**Exercise prompt**
From the line that contains "The height and" to the final line of the records below, print each line exactly and leave every picture out.

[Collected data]
::::::::
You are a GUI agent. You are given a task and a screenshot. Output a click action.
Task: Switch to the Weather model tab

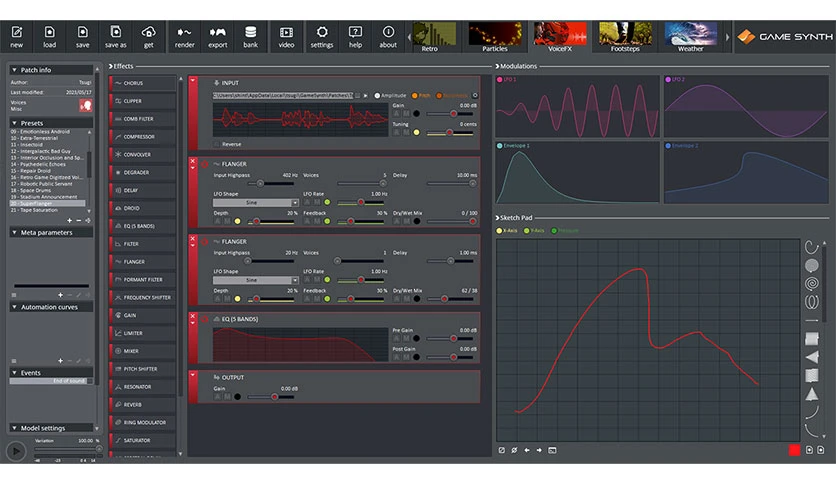click(690, 37)
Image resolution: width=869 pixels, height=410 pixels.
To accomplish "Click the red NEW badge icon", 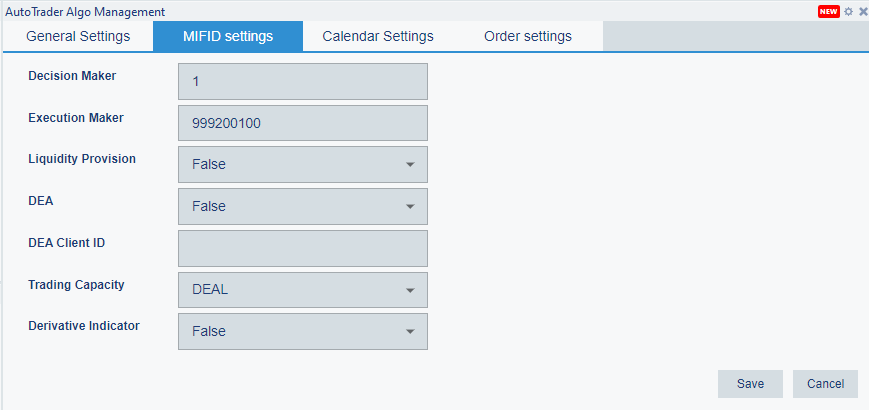I will pyautogui.click(x=828, y=11).
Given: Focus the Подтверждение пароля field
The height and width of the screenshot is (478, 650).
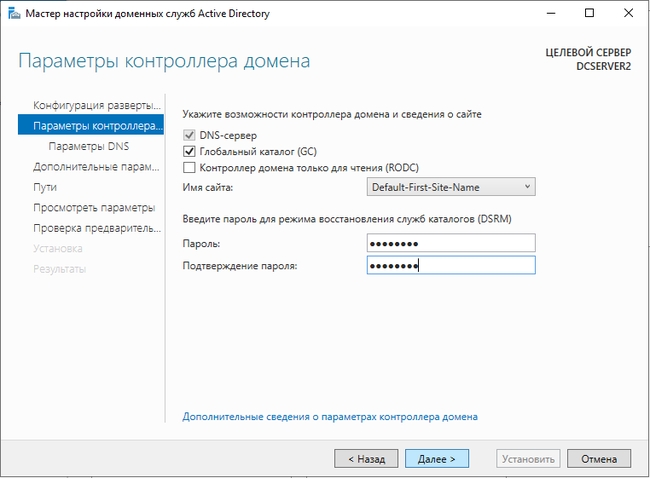Looking at the screenshot, I should click(x=451, y=265).
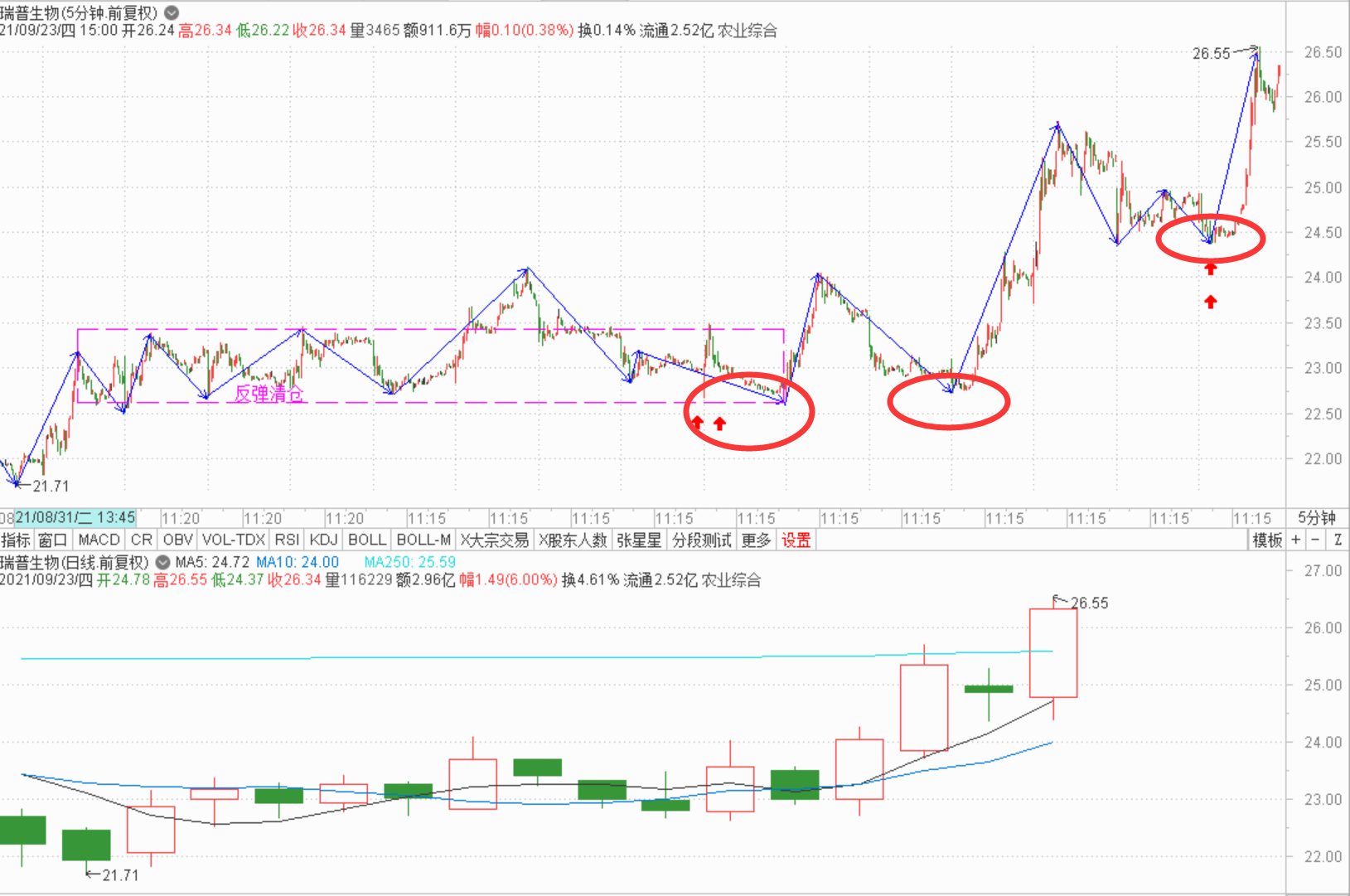This screenshot has height=896, width=1350.
Task: Click the 5分钟 period selector
Action: click(x=1316, y=518)

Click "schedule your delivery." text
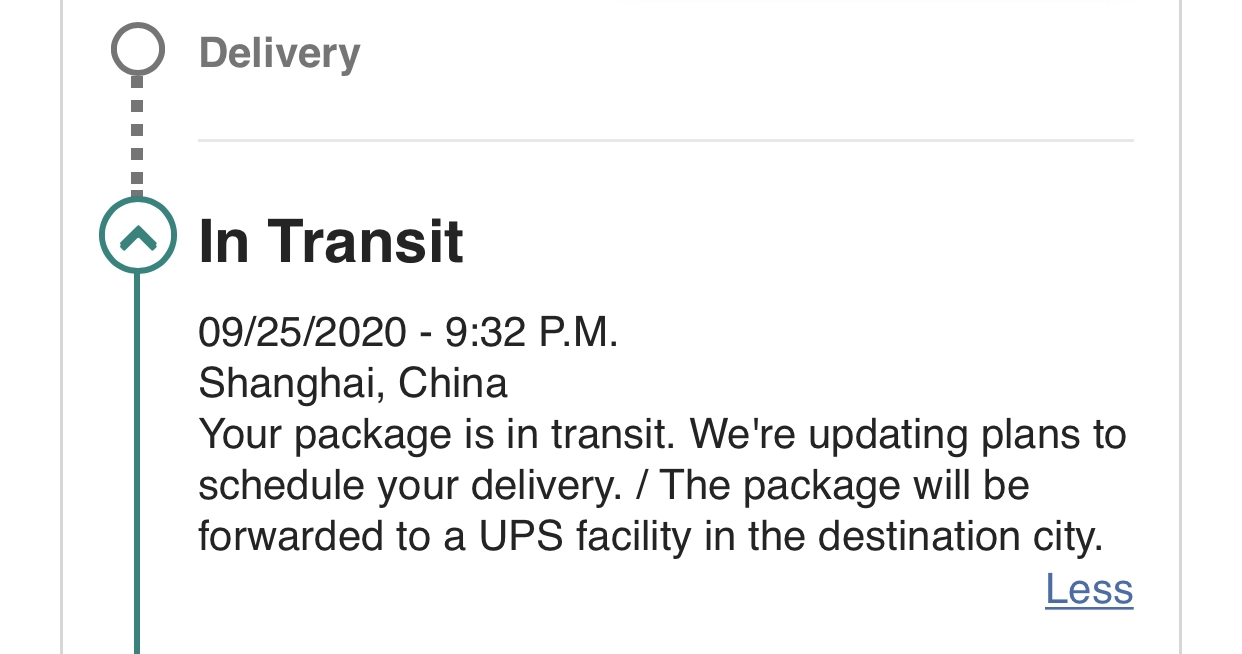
::::::::
**Response to this exercise**
The height and width of the screenshot is (478, 650).
Looking at the screenshot, I should click(x=451, y=265).
This screenshot has height=896, width=1350.
Task: Click the 5分钟 period selector
Action: click(x=1316, y=518)

Click "schedule your delivery." text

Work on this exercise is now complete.